You open up practice immediately.
Forget learning the local resources. You are C&A.
Problem solved.
Bigger issue is if wife realizes her job sucks and needs to change... that's the real dilemma.

I strongly agree with making sure we A) like the area and B) she likes her job. I've found even a few years of quality work in an area makes a big difference with name recognition and I plan to be cash only, so I expect to go from full time employed to part-time employed/part time PP and transition naturally. I appreciate the vote for jump head first into the deep end vote of confidence, still planning on my graduated exposure though :) .
 
Very interested in hearing about the cold calling approach.
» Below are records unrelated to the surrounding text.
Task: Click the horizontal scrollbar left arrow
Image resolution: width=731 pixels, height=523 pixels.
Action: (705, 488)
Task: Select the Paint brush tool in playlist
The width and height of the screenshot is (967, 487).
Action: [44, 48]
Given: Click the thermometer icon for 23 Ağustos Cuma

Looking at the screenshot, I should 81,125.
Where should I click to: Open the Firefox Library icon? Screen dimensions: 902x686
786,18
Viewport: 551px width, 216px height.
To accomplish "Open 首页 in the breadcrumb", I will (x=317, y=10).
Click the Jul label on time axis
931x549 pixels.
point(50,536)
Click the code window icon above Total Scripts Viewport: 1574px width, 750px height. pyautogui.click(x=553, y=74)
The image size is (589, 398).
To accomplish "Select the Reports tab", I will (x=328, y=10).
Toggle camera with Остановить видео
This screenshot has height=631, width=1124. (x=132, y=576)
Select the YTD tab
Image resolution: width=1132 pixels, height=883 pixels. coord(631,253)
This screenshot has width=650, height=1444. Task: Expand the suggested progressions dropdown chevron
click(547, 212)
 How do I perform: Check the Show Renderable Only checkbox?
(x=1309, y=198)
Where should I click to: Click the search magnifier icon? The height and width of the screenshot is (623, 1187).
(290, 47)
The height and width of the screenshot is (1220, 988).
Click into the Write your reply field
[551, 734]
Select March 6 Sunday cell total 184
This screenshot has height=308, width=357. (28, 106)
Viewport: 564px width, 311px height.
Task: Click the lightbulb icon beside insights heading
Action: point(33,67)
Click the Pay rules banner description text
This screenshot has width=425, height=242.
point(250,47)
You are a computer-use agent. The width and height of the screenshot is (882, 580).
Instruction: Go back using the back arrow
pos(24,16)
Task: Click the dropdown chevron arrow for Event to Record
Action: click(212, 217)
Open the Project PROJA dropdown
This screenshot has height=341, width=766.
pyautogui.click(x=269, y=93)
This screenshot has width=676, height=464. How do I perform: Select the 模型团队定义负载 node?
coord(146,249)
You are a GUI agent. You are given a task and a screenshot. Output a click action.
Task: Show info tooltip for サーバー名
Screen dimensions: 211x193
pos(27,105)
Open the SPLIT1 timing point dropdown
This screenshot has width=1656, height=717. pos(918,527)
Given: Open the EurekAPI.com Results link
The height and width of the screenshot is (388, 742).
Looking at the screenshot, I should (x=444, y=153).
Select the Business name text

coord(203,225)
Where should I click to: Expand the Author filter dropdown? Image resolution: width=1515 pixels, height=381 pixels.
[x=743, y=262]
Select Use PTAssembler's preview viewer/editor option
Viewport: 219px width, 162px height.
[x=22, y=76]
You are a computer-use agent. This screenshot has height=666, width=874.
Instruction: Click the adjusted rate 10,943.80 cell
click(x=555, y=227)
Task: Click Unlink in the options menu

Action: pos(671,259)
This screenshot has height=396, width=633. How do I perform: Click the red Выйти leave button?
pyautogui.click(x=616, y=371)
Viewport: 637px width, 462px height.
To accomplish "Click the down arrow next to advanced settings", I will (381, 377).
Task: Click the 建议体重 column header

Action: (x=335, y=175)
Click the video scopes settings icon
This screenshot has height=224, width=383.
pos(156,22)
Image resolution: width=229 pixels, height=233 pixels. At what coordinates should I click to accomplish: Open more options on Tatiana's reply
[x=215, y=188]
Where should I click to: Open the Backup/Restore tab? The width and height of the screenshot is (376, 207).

If you are talking about a single area, particularly smaller cities, it is not a huge obstacle to call every place that conceivably needs or already hires psychiatrists. At our current location, I called the university, the only private psychiatry practice in the area, the inpatient units, health care systems, and even the local prisons, just to get an idea of what options exist. I had secretaries that nearly went into shock when I introduced myself, but most people find away to pass you along to someone to speak to. There are clearly huge barriers to doing this for even one large metro compared to a town, much less several.
 
If you are talking about a single area, particularly smaller cities, it is not a huge obstacle to call every place that conceivably needs or already hires psychiatrists. At our current location, I called the university, the only private psychiatry practice in the area, the inpatient units, health care systems, and even the local prisons, just to get an idea of what options exist. I had secretaries that nearly went into shock when I introduced myself, but most people find away to pass you along to someone to speak to. There are clearly huge barriers to doing this for even one large metro compared to a town, much less several.

I would likely be doing this in one of the two large cities in SoCal after graduation. Would this approach be less likely to work in this environment?
 
Well that transitions naturally into my recommendation to hit up Kaiser, if appropriate for the metro areas OP is talking about.

Ugh, Kaiser sounds like such a terrible place to work. Seems like its 90% outpatient med management.
 
With psychiatrists so in demand, cold calling works perfectly. Actually, since the vast majority of jobs aren't advertised broadly/nationally, it's probably the superior approach.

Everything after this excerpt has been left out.